### [INSTRUCTIONS TO FOLLOW]
Each line from the one that contains "[Go to our Youtube] (28, 2527)" to the end of the entries must be copied word for word, and only those lines.

---------------

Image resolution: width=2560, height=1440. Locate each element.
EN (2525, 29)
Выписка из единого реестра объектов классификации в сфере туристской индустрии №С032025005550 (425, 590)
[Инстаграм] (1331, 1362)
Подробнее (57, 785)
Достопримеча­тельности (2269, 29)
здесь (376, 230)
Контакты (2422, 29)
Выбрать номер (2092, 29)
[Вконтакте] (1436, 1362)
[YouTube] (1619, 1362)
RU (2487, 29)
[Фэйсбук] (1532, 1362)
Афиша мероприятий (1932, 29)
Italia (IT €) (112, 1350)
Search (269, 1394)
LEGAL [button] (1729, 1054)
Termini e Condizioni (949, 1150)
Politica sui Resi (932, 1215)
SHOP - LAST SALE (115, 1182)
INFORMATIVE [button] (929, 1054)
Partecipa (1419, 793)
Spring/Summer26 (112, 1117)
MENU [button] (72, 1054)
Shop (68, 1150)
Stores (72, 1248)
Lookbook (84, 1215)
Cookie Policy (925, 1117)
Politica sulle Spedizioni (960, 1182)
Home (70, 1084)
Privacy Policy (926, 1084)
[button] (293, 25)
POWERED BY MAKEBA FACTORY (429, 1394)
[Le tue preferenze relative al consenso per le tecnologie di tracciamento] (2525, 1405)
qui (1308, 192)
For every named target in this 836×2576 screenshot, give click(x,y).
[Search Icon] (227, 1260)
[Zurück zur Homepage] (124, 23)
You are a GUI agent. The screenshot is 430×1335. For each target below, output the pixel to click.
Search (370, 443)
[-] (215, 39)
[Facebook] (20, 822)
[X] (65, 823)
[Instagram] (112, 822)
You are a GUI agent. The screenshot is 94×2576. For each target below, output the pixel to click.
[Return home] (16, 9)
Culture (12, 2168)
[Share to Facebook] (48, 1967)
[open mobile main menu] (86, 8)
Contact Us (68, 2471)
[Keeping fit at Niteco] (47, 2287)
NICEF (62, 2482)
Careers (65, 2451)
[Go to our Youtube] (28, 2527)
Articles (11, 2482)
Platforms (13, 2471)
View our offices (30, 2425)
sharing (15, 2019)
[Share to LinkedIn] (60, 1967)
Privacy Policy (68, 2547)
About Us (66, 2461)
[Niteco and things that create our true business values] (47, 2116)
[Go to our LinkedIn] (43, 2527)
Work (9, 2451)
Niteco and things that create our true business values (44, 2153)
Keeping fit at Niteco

---------------

### [RESPONSE]
[Go to our Youtube] (28, 2527)
Articles (11, 2482)
Platforms (13, 2471)
View our offices (30, 2425)
sharing (15, 2019)
[Share to LinkedIn] (60, 1967)
Privacy Policy (68, 2547)
About Us (66, 2461)
[Niteco and things that create our true business values] (47, 2116)
[Go to our LinkedIn] (43, 2527)
Work (9, 2451)
Niteco and things that create our true business values (44, 2153)
Keeping fit at Niteco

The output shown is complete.